Algal Feedstocks R&D

Voucher opportunity areas for Algal Feedstocks R&D are primarily focused in two main thrusts:

  • Production: The production component of the supply system includes both resource assessment and technology development. Production technology development focuses on algal biomass development and characterization, cultivation system technologies, and nutrient supply systems.
  • Logistics: The downstream processing of cultivated algal biomass takes place in the logistics components of the system, which include harvest, preprocessing, and transport of processed biofuel intermediates to the conversion facility. Logistics also encompasses co-products and residual processing, as well as resource recapture and recycle.

Algal biomass includes micro- and macro-algae, as well as cyanobacteria. Algal biofuel intermediates include extracted lipids, lipid-extracted biomass, or bio-oil resulting from hydrothermal liquefaction.


Analysis and Sustainability

Voucher opportunities are available in the areas of Analysis and Sustainability. These activities interface with and impact all elements of the biomass-to bioenergy supply chain and each stage of technology development. Techno-economic analysis (TEA) and life-cycle assessment (LCA) not only to determine the cost and carbon footprint of the resulting products, but also to identify the portions of the process that provide the greatest leverage point for R&D.


Conversion R&D

Conversion R&D is focused on developing commercially viable technologies for converting biomass feedstocks via biological and chemical routes into energy-dense, fungible, finished liquid transportation fuels such as renewable gasoline, diesel, and jet fuel, as well as bioproducts or chemical intermediates and biopower.
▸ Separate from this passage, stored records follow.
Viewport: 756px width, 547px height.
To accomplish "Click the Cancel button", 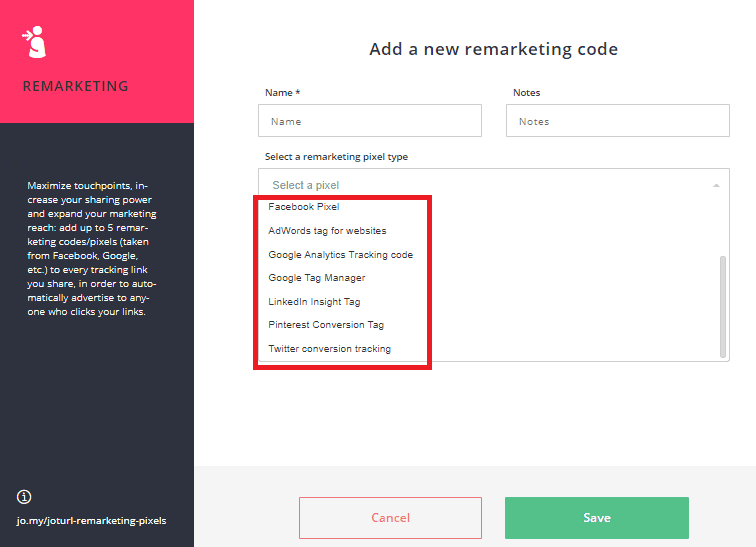I will tap(390, 518).
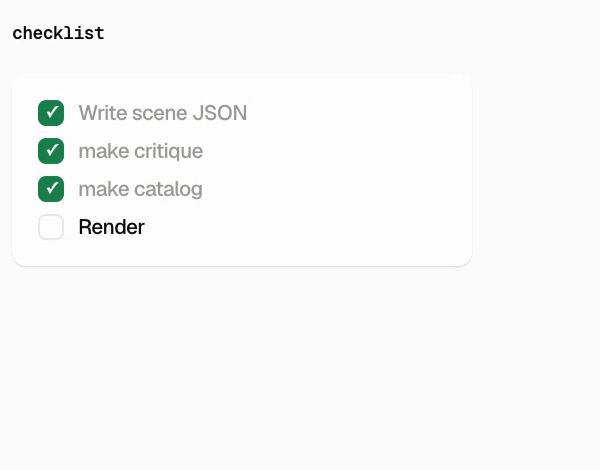Uncheck the Write scene JSON checkbox

tap(51, 113)
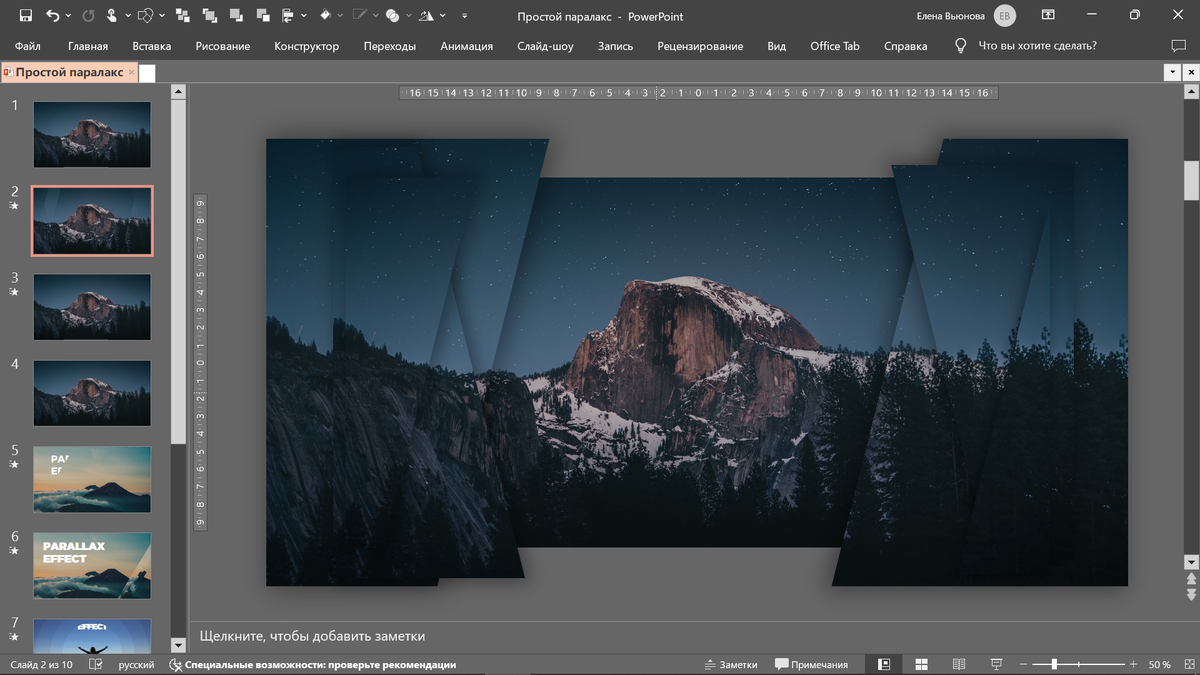Select slide 5 thumbnail in the panel
The image size is (1200, 675).
[x=92, y=479]
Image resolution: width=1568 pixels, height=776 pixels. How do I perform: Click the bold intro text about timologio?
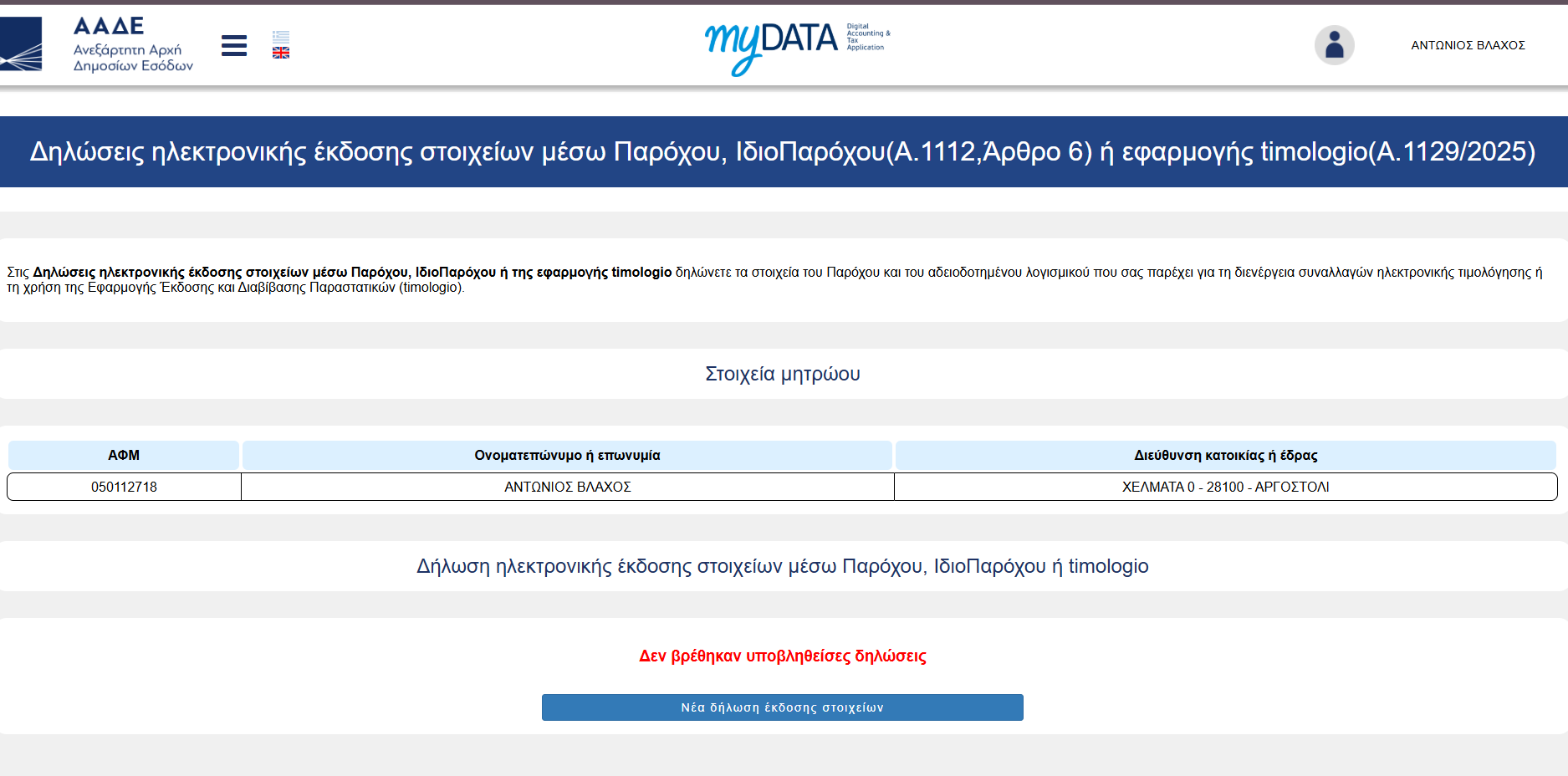[x=352, y=272]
Voucher opportunity areas for Conversion R&D are primarily focused in two main thrusts:

  • Deconstruction and Fractionation: This includes processes such as pyrolysis, hydrothermal and solvent liquefaction, and gasification, enzymatic and acid hydrolysis.
  • Synthesis and Upgrading: Intermediates can include crude bio-oils, gaseous mixtures such as syngas, sugars, and other chemical building blocks. These intermediates are upgraded via chemical and/or biological routes to produce a finished product. These finished products could be fuels or bioproducts ready to sell into the commercial market, or could be stabilized intermediates suitable for finishing in a petroleum refinery or chemical manufacturing plant.

Terrestrial Feedstock Logistics (FSL) R&D

Voucher opportunity areas for Terrestrial FSL R&D are primarily focused in two main thrusts:

  • Supply: Supply includes assessing the potential availability and quality of biomass resources, as well as the production of biomass to demonstrate crop performance and estimate production costs under a variety of real-world conditions.
  • Feedstock Logistics: Feedstock logistics refers to all of the operations that occur after the biomass is produced and is standing in a field or forest ready for harvest and before it is introduced into the conversion in-feed system (also referred to as the “reactor throat”).

Terrestrial feedstocks include lignocellulosic feedstocks such as agricultural residues, forest resources residues, dedicated energy crops, select municipal solid waste (MSW) fractions, biogas from agricultural and landfills, and certain “wet” industrial wastestreams.